Physical and occupational therapy can help you navigate physical limitations. Psychological counselling helps you deal with the mental distresses of a chronic condition. Family counselling is often a good idea, because your loved ones also need coping skills.
Alternative Therapies for Multiple Sclerosis
Nearly 60% of people with multiple sclerosis try some form of nontraditional therapy. Sometimes these approaches can be very helpful, but be sure to talk with your doctor so you’ll know what to avoid. Some popular dietary supplements, including echinacea, garlic, and ginseng, can worsen MS symptoms by overstimulating the immune system. The following therapies have shown some promise:
- K Antioxidants. Because the nerve damage of MS is partly due to oxidation, antioxidants may make sense. In addition to plenty of fruits and vegetables, try vitamin A, C, and E supplements, as well as coenzyme Q10, grape seed extract, and N-acetylcysteine (NAC).
- Acupuncture. Many report this ancient Chinese therapy helps lessen symptoms.
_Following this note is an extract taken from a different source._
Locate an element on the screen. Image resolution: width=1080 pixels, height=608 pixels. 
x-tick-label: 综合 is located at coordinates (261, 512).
Find a licensed practitioner experienced with MS.
- Magnesium. This mineral may help reduce uncomfortable muscle spasms that often accompany MS.
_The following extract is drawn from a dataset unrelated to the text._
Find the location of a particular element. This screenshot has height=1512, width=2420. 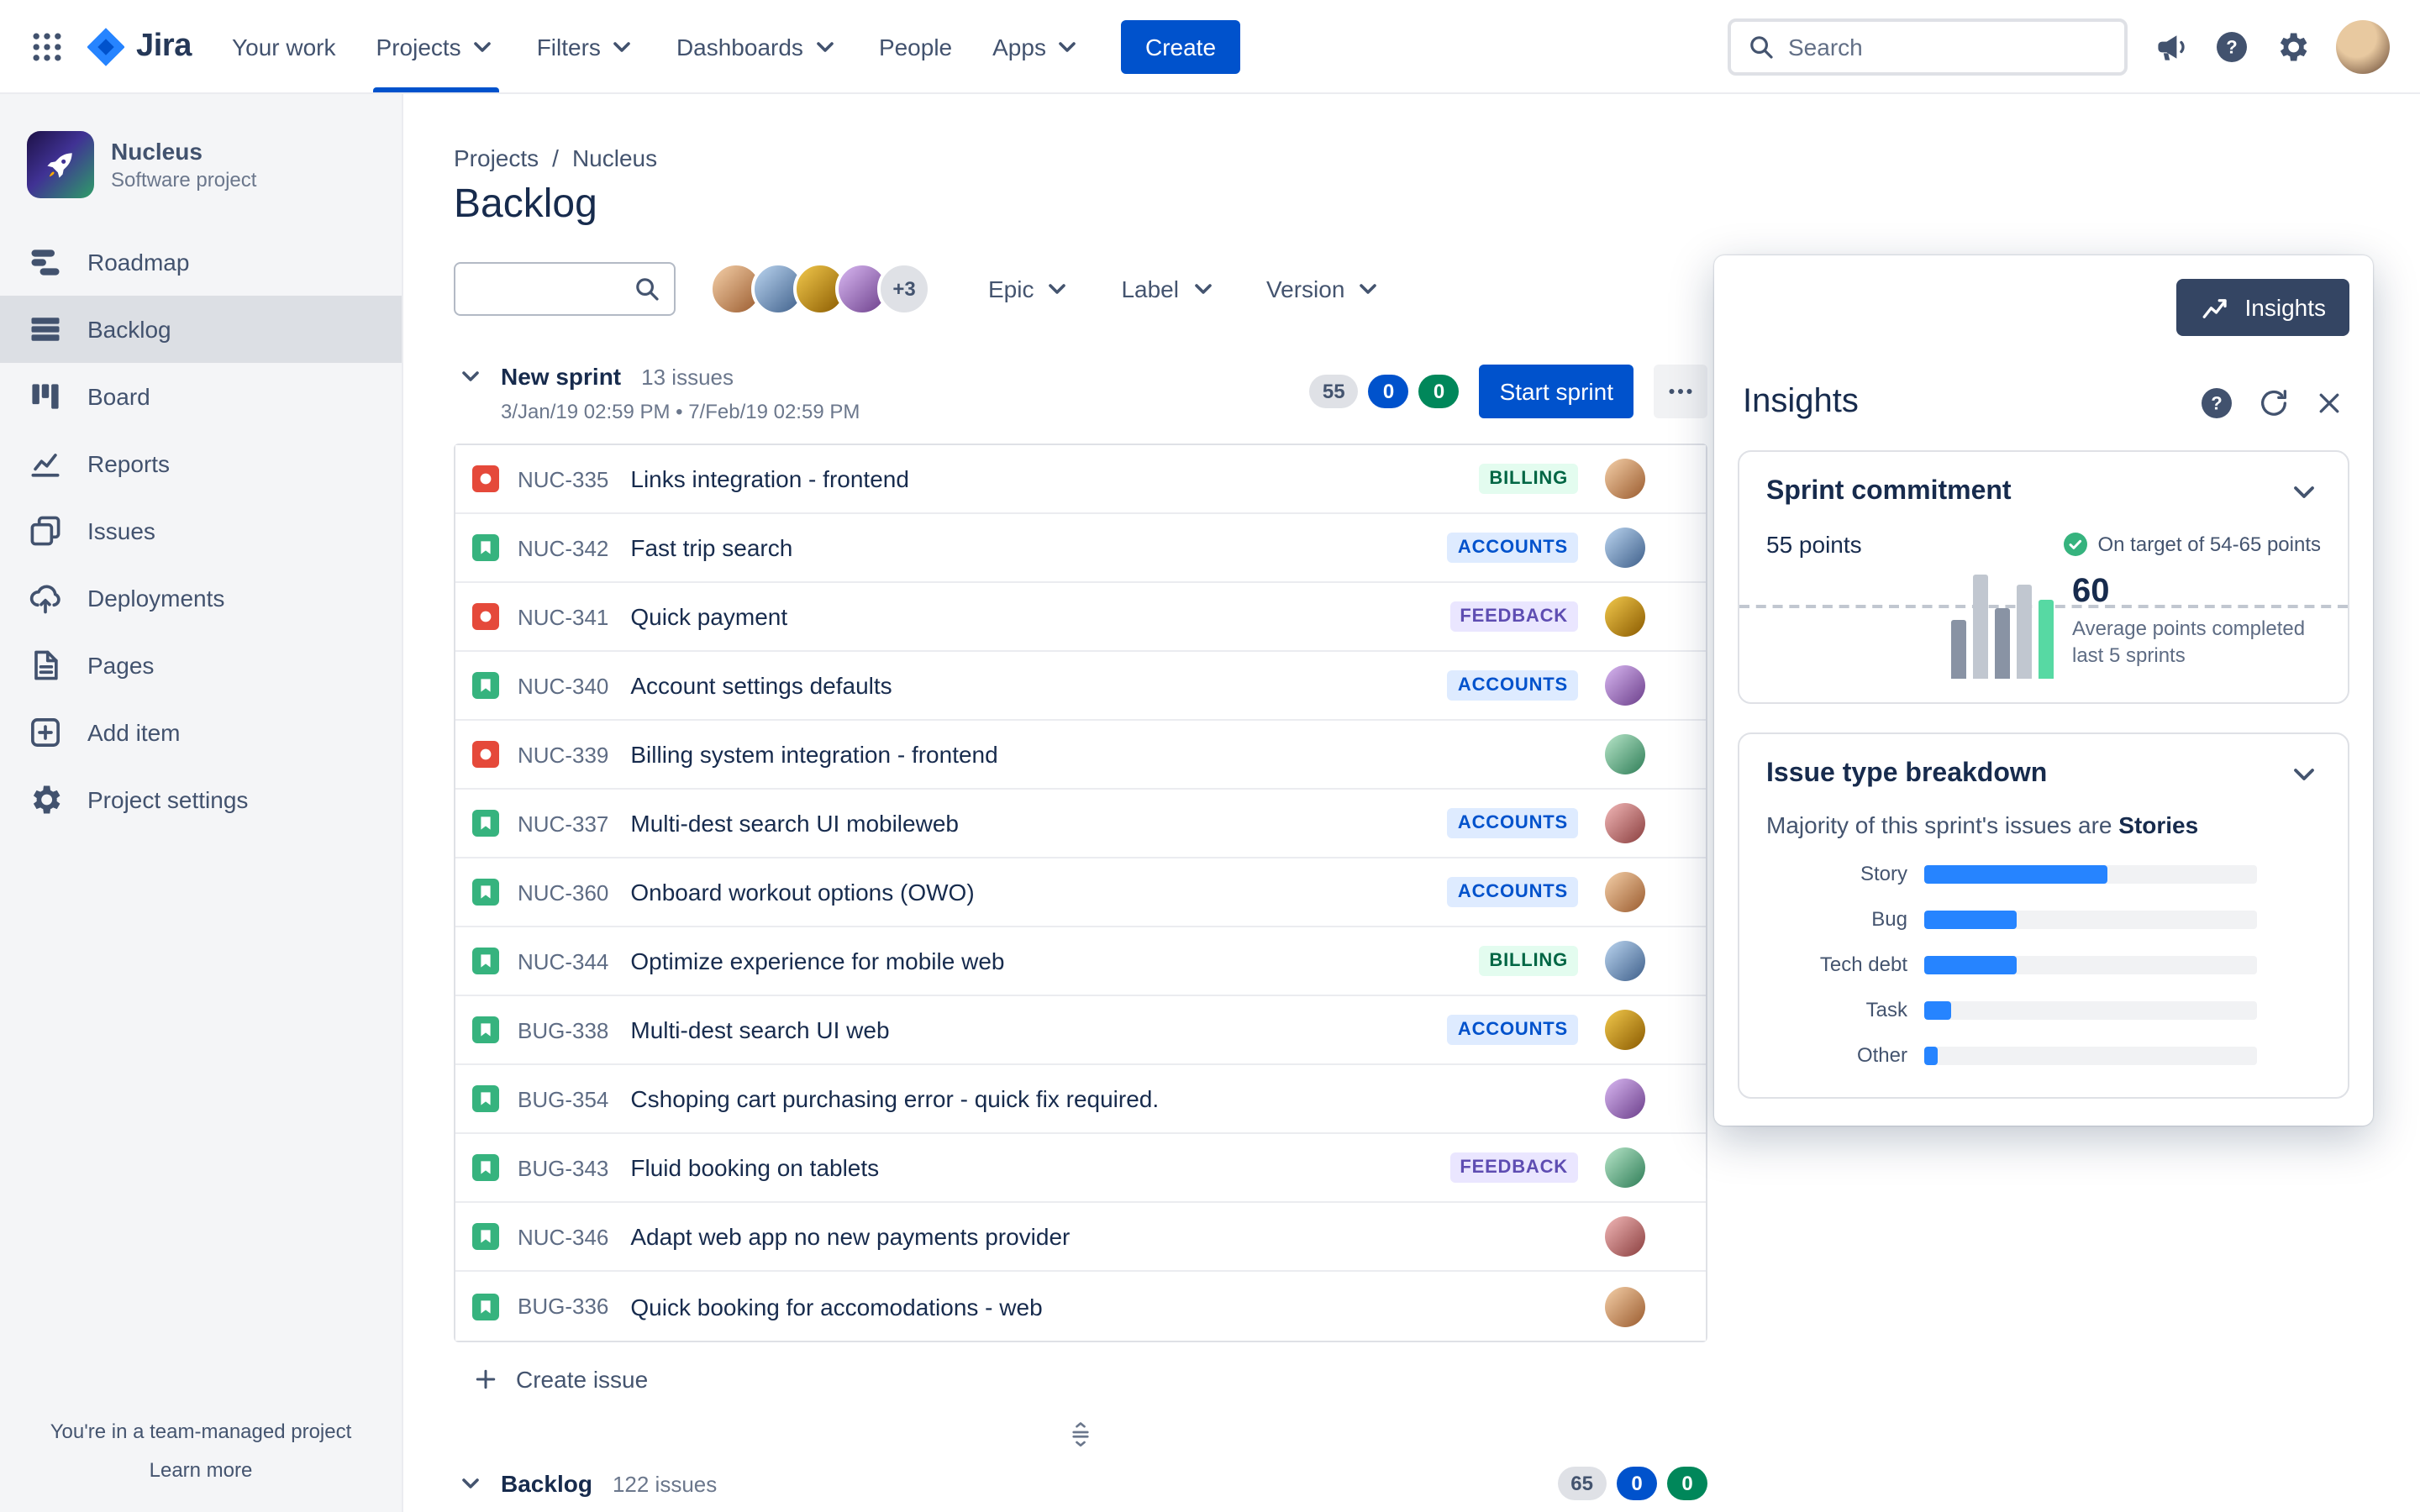

close-icon is located at coordinates (2329, 402).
- Essential fatty acids. Flaxseed oil and evening primrose oil, both fatty acids, may help protect the myelin sheath.
Questions for Your Doctor
- Does my condition merit seeing an MS specialist?
- How long will I be able to continue with my usual activities?
- Do you know of any clinical trials that might be appropriate for me?
- How do I know if a particular product or program is bogus?
- Are there support groups that my family can join?
- Do any of the special MS diets work?
Living with Multiple Sclerosis
If you’re living with multiple sclerosis, here are a few quick tips to help you take control:
- Consider taking part in a clinical trial (there are usually a dozen or so for MS at any one time).
- Don’t ignore pain. Pain is the “hidden symptom” of MS and may not be adequately treated. Because pain can really affect the quality of your life, be sure your doctor knows you’re experiencing it and it is treated accordingly.
- Get a flu shot. Flu-related fever means overheating, which worsens MS symptoms.
- De-stress. Too much stress is usually harmful to people with multiple sclerosis. One study found a connection between increased levels of stress (both everyday hassles and major life events) and new nerve damage in the brain.